Blog Credo

The whole aim of practical politics is to keep the populace alarmed (and hence clamorous to be led to safety) by menacing it with an endless series of hobgoblins, all of them imaginary.

H.L. Mencken

Tuesday, August 20, 2013

Intreresting, But...

http://www.salon.com/2013/08/20/im_not_a_terrorist_im_eight_years_old_and_thats_my_science_project/

Conspiracy theories ex post facto ways of explaining traumatic events.  By investing events with larger conspiracies, we are able to sooth our jangling nerves when exposed to the real chaos of the world.  The idea that Bush allowed 9/11 to happen (or FDR allowed Pearl Harbor to happen) is more soothing than the idea that those that wish to do us harm need only get lucky once.  The idea that 19 assholes with box cutters can bring down the WTC is profoundly unnerving.  The idea that Oswald could cap JFK is scary

But what Walker describes is different.  He's describing conspiracy theories before the fact.  That's the paranoia.

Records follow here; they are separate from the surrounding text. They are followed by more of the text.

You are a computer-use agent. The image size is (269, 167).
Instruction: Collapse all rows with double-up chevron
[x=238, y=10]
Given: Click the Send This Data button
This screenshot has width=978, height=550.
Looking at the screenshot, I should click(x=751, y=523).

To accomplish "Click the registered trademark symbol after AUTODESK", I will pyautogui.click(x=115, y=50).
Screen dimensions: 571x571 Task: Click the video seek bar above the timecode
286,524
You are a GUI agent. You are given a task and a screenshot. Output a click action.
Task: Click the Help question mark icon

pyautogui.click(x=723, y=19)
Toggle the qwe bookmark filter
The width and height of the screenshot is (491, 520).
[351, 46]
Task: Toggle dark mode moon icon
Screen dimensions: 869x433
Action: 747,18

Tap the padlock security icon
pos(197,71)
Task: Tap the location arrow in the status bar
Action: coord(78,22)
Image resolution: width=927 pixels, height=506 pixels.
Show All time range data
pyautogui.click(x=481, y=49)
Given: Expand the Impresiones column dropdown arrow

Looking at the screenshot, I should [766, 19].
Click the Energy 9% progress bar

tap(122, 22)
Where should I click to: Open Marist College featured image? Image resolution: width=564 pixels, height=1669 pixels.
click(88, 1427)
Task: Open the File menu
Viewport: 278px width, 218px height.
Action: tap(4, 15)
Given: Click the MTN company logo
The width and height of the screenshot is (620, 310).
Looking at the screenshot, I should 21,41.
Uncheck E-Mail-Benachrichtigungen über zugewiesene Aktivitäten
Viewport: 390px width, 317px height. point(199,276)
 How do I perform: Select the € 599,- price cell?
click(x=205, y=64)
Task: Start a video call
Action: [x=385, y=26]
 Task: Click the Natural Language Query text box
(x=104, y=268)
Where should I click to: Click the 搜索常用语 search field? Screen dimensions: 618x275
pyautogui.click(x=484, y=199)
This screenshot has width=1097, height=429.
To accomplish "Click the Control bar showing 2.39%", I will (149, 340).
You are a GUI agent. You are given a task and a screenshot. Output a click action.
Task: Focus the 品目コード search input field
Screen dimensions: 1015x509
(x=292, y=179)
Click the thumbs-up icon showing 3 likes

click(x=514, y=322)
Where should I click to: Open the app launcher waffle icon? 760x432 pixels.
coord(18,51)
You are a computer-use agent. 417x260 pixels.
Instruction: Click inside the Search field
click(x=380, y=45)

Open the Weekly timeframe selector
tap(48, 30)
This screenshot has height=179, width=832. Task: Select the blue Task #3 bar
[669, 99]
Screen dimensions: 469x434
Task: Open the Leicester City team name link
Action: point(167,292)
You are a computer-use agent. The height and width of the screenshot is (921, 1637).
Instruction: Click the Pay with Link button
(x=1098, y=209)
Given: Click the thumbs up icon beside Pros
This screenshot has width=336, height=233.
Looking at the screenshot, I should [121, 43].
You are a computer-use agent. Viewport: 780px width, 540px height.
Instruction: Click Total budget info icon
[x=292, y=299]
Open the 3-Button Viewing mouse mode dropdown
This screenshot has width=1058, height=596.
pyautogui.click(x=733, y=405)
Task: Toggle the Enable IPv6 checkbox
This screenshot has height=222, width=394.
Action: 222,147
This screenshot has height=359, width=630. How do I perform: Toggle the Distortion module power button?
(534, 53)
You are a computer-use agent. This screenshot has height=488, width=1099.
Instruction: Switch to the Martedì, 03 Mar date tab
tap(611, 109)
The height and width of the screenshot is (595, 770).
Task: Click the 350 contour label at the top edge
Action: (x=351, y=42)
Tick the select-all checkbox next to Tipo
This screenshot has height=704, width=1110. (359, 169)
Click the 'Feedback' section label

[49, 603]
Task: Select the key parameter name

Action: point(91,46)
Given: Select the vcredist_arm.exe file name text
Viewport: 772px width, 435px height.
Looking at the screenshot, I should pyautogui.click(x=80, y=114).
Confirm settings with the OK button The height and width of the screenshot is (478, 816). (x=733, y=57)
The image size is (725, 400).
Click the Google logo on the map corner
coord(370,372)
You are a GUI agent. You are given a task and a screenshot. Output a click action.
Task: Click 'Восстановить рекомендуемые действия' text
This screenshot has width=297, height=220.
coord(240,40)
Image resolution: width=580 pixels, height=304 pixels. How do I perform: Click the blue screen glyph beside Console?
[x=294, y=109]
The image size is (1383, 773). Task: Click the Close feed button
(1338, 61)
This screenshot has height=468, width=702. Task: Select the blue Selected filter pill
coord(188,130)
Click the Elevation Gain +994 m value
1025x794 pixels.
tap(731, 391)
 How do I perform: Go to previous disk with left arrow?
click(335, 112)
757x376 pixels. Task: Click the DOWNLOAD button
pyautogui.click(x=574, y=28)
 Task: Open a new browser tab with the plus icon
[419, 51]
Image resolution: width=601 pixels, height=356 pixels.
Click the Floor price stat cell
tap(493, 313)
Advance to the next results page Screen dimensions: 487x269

And that really is Bin Laden's victory.

Conspiracy theories... whatever.  They happen.  Some get traction, some don't.  They are coping mechanisms.  Easier to believe that Bush opened the levees than to wrestle with the underlying poverty and hopelessness of the Ninth Ward.

But our reaction to the events of 9/11 has created a paranoia in the "deep state" of the national security apparatus.  That's what leads to the NSA programs that may or may not be wholesale invasions of our private communications.  Maybe they're warehousing data, maybe they're listening in on our phone calls.  In a paranoid state, who's to say.

By putting the paranoia before the facts makes every black kid in a hoodie a criminal, as opposed to observing that criminals often wear hoodies.  That lack of distinction between causation and correlation makes for crappy policy.  It makes for an intrusive surveillance state and Trayvon Martin.

The question is, how do we stop it?

And I have no idea what the answer to that is.